Я села за ним, обняв его руками за пояс. Это было неловко. Эта близость смущала и завораживала.

«Прекрати, - говорила я себе. – Да, он красивый. Но ты не одна. Забудь».

Было глупо вообще так себя чувствовать. Я просто за него держалась, чтобы не упасть с мотоцикла. Он это знал, я тоже это знала.

Джун завел мотоцикл, мы поехали по улице. Хорошо, что я сидела за ним, ведь ветер оказался еще холоднее, когда мы помчались. Путь проходил мимо замок Сунпу, я смотрела на его белые стены, которые освещали фонари у моста. Мы проехали мимо полицейского участка, конечно, Ками выбрали себе это место.

Я не могла забыть, как мы с Томохиро ударили шинаем запястье Джуна, какой звук при этом слышался.
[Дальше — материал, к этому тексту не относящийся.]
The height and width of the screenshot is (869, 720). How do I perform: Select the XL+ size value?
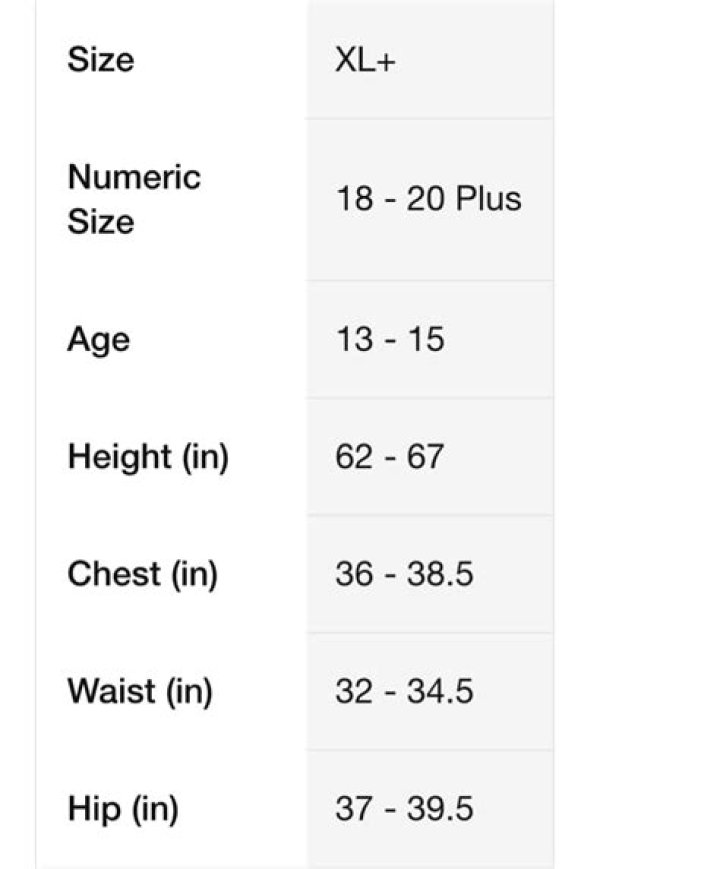(367, 61)
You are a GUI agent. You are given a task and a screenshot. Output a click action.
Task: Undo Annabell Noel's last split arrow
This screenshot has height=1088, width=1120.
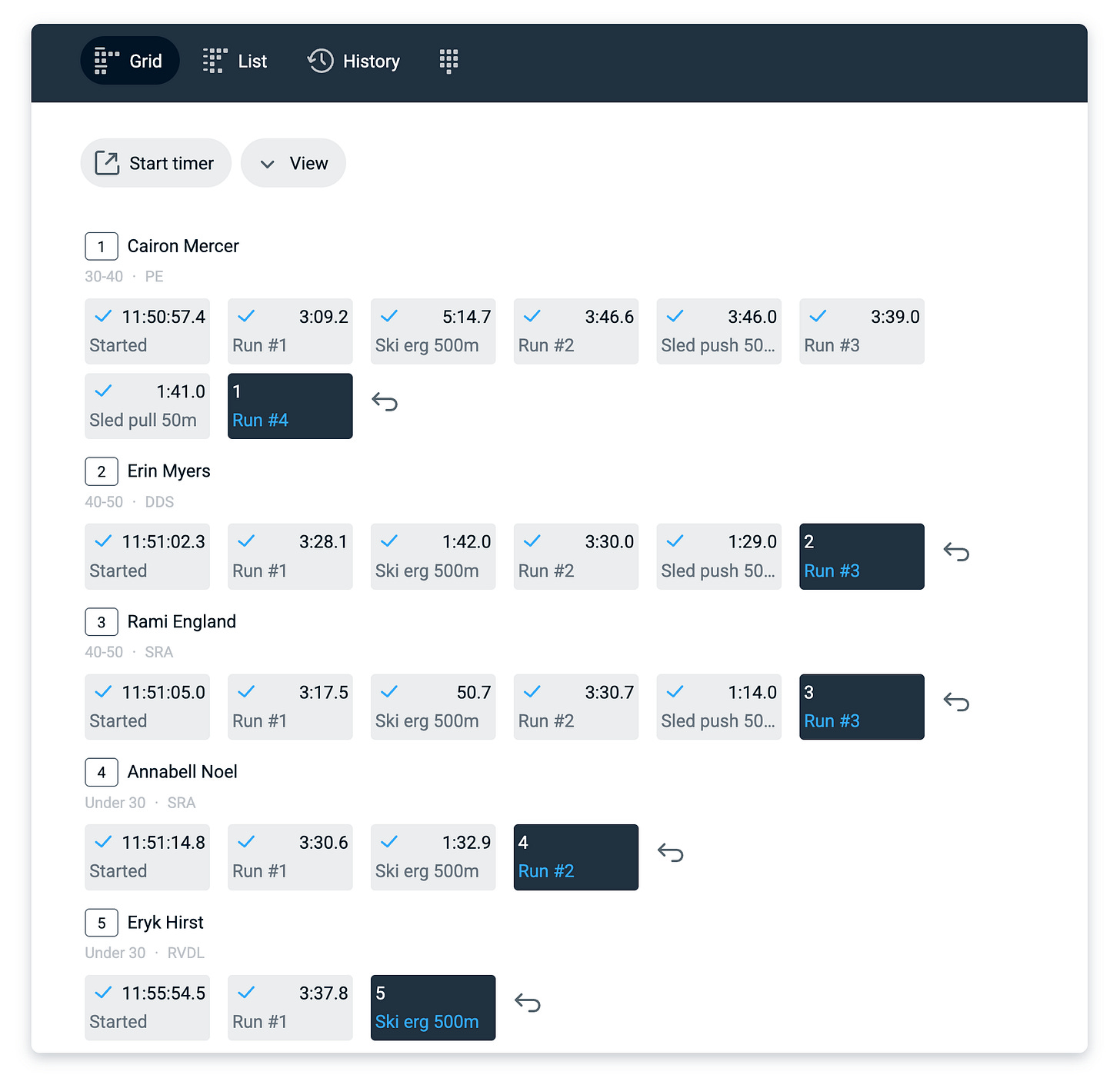(670, 853)
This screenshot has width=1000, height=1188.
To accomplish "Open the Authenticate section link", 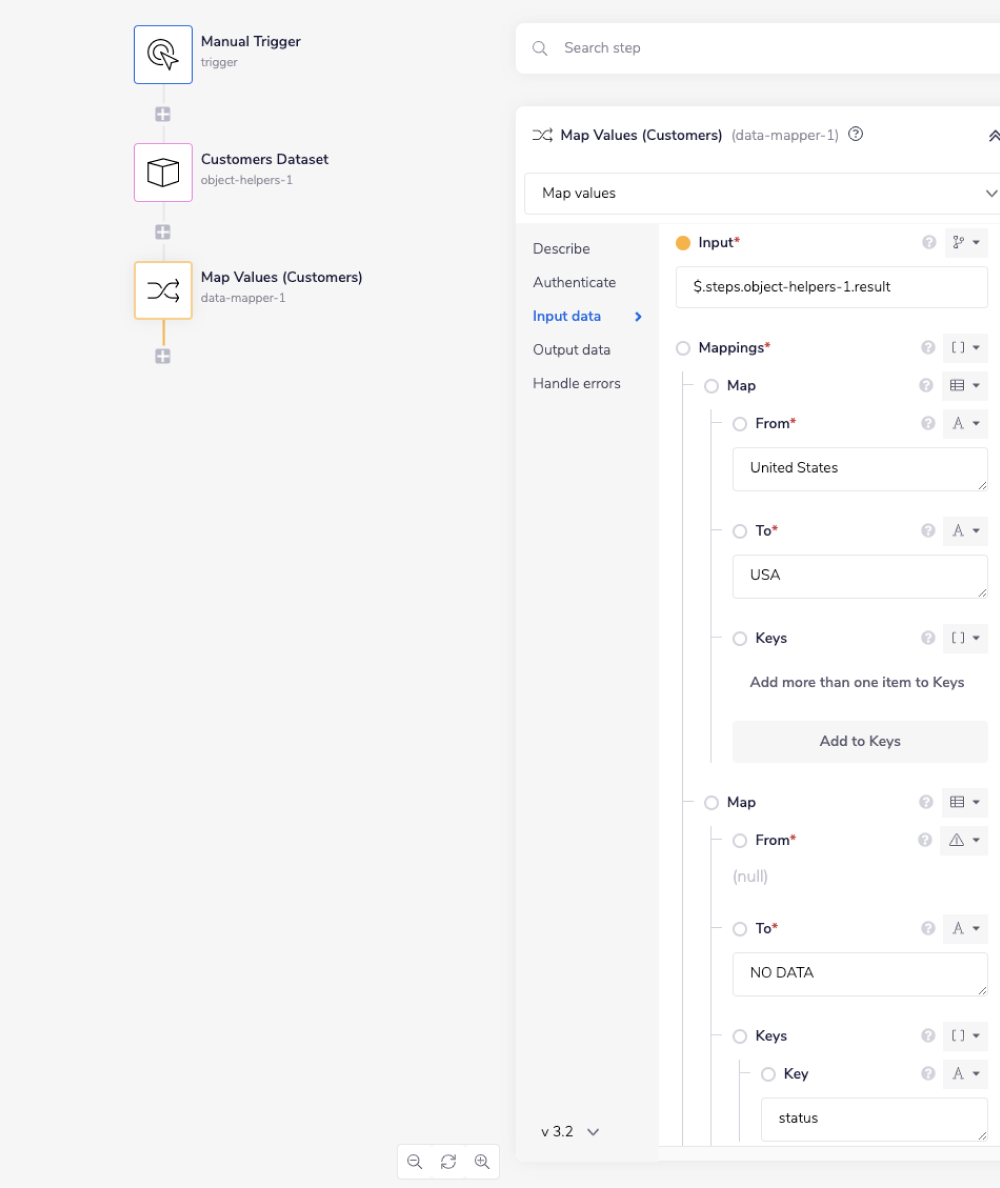I will click(x=574, y=282).
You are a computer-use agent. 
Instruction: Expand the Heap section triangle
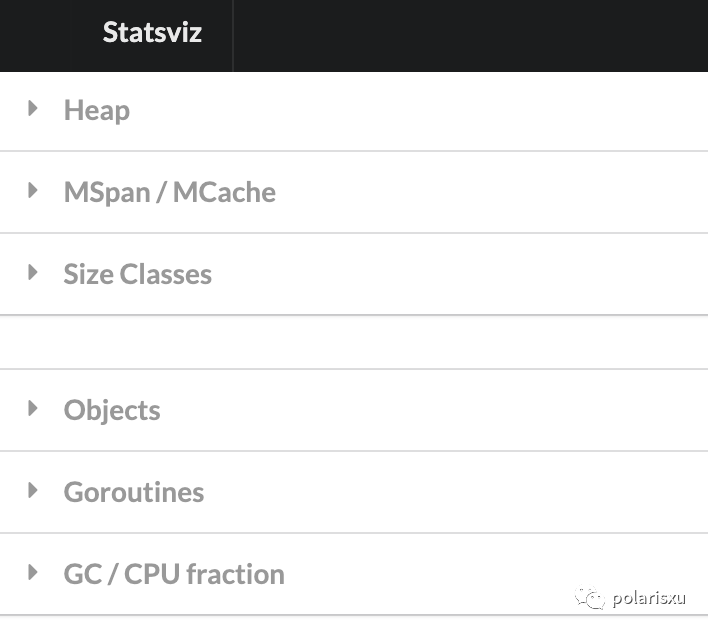click(33, 108)

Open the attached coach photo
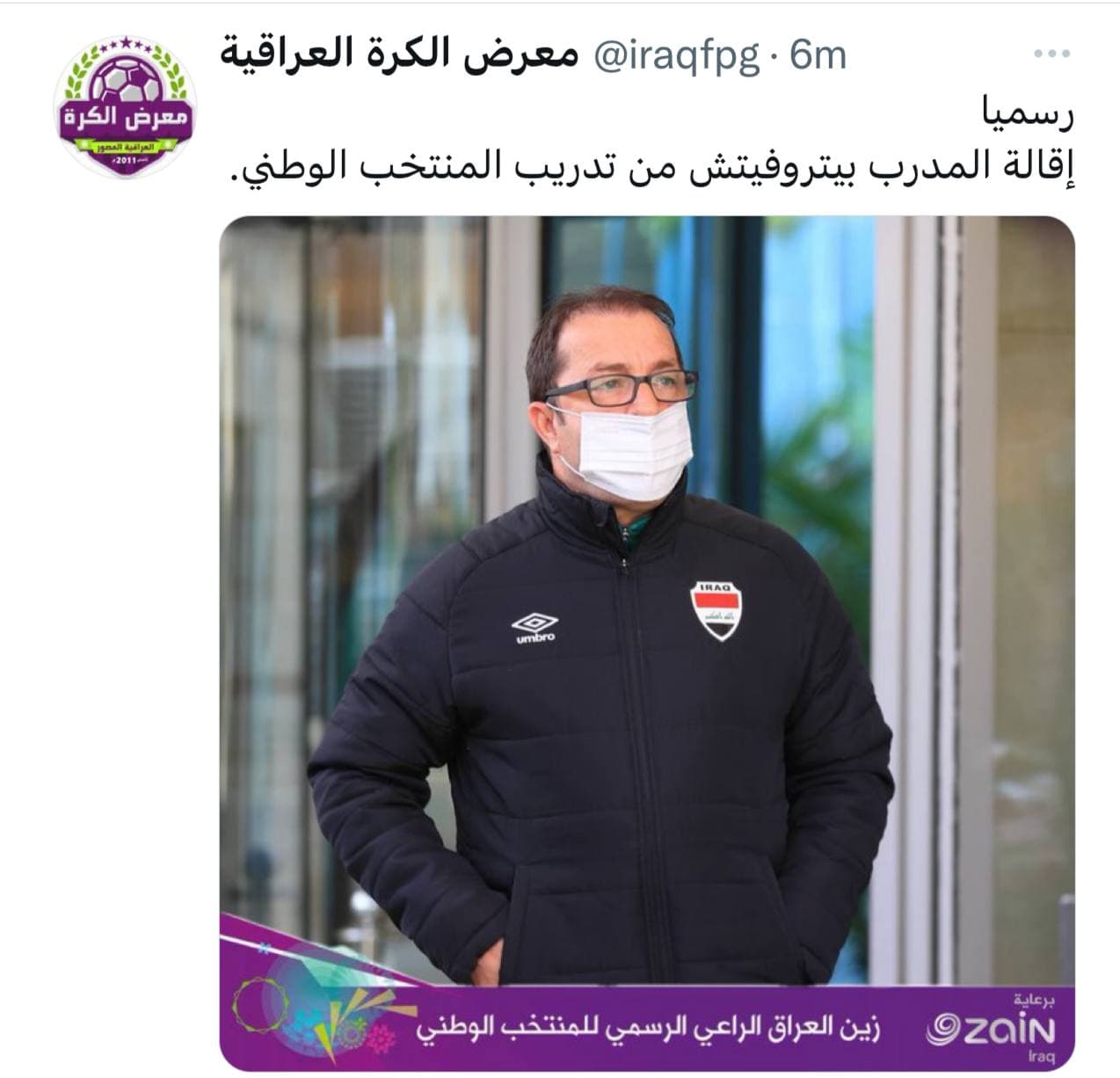click(647, 643)
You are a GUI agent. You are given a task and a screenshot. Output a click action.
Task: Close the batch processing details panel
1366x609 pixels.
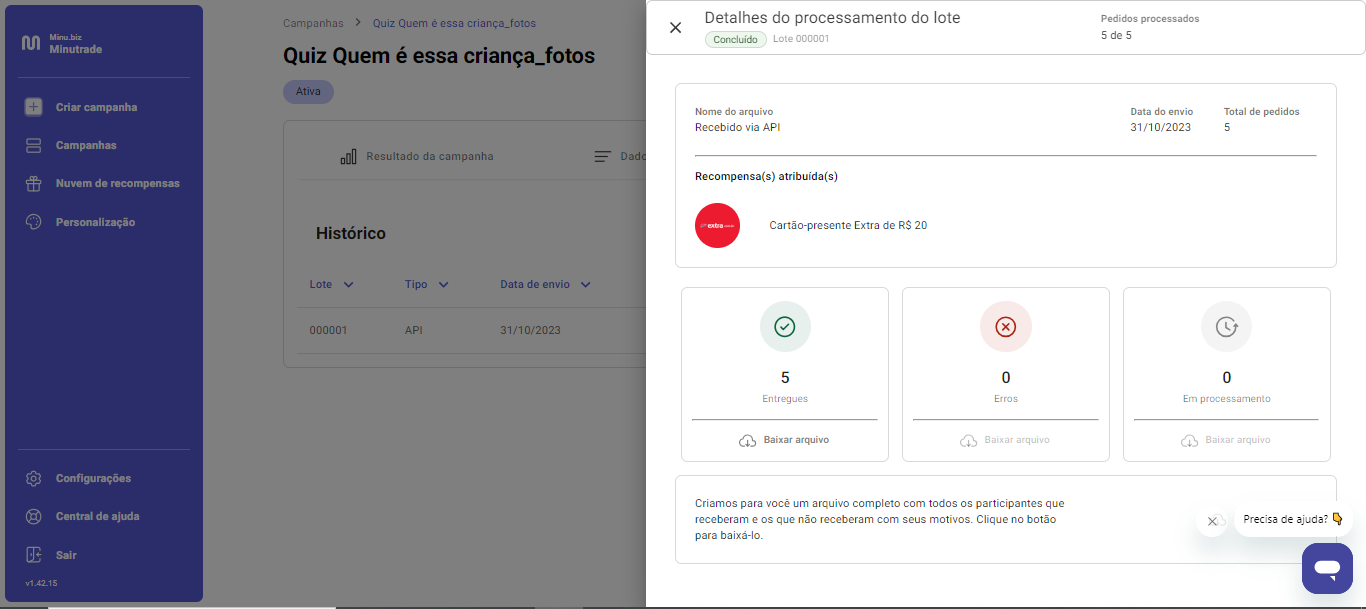(675, 28)
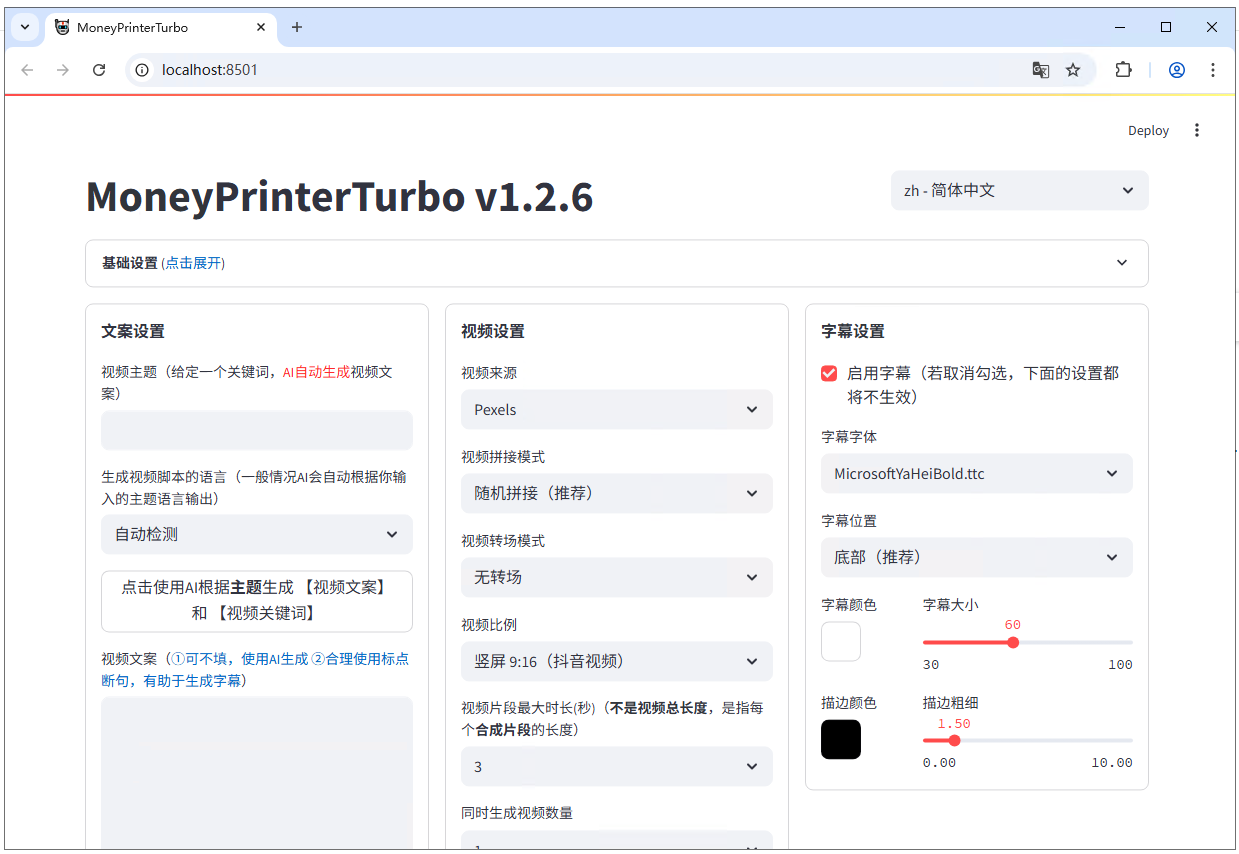Open the 字幕位置 dropdown

pos(976,557)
«Да что я творю?» - подумала я. Но, может, с помощью Джуна мы с Томо все же одолеем чернила.

У меня не было выбора.

Это немного облегчило чувство вины.

Я слезла с мотоцикла, когда Джун приехал на станцию. Воздух покалывал холодом пальцы, когда я убрала руки с его пояса. Он был теплым, а я теперь осталась без этого тепла.

- Уверена, что дальше доберешься сама? – спросил он, поднимая визор шлема. Я едва слышала его за гудением двигателя мотоцикла.

Я кинула.

- Еще раз спасибо.

- Я серьезно, Кэти. Я не враг. Я беспокоюсь о тебе и Юу. Приходи в Катаку в любое время, ладно? И у тебя есть мой номер.

Я кивнула.

- Спокойной ночи, Такахаши, - сказала я. Это звучало странно, и заметила это не только я.

- Такахаши? – повторил он. Улыбался он натянуто. – Теперь я Такахаши?

- Не в том дело, - я покраснела. – Просто… разве правильно… называть тебя Джуном?

- Это тревожит тебя? – спросил Джун. – Или это тревожит его?

Я дрожала. Это было так глупо.

- Кэти… не нужно думать об этих формальностях. Икеда зовет меня Джун. Почти все в школе так меня зовут.

Икеда была не лучшим примером. И Хана, и те ученики в коридоре Джуном его не называли.

- Слушай, - сказал он. – Мне нравилось, когда меня так называли, когда я занял высокое место в прошлогоднем турнире. Но Такахаши… я сразу чувствую себя кендоука, понимаешь? Все эти репортажи, статьи в газетах, слава и взгляды. Я словно теряю часть себя, словно люди забывают, какой я. Потому Такахаши мне не нравится. Это не настоящий я, - он улыбнулся, его глаза сияли. – Потому мне нравится, когда меня называют Джун. Тогда это точно я, понимаешь?

- Понимаю, - сказала я, обрадовавшись. Он воспринял это не так, как Томо.

- Отлично. И не нужно переживать из-за этого. Я прошу всех так обращаться. Мне так нравится.

- Хорошо, - кивнула я. Слава богу, что все решилось.

Джун отпустил руль мотоцикла и вернул светлую прядь в шлем. Он замер на миг, а потом склонился ко мне. И улыбнулся.

- Если его это тревожит, то пусть это будет нашим секретом.

Вся моя уверенность пошатнулась. Его глаза сияли, когда он смотрел на меня. Я оттолкнула это чувство, радость от общего секрета. Нет, вину.

Он подмигнул и, опустив визор шлема, умчался прочь.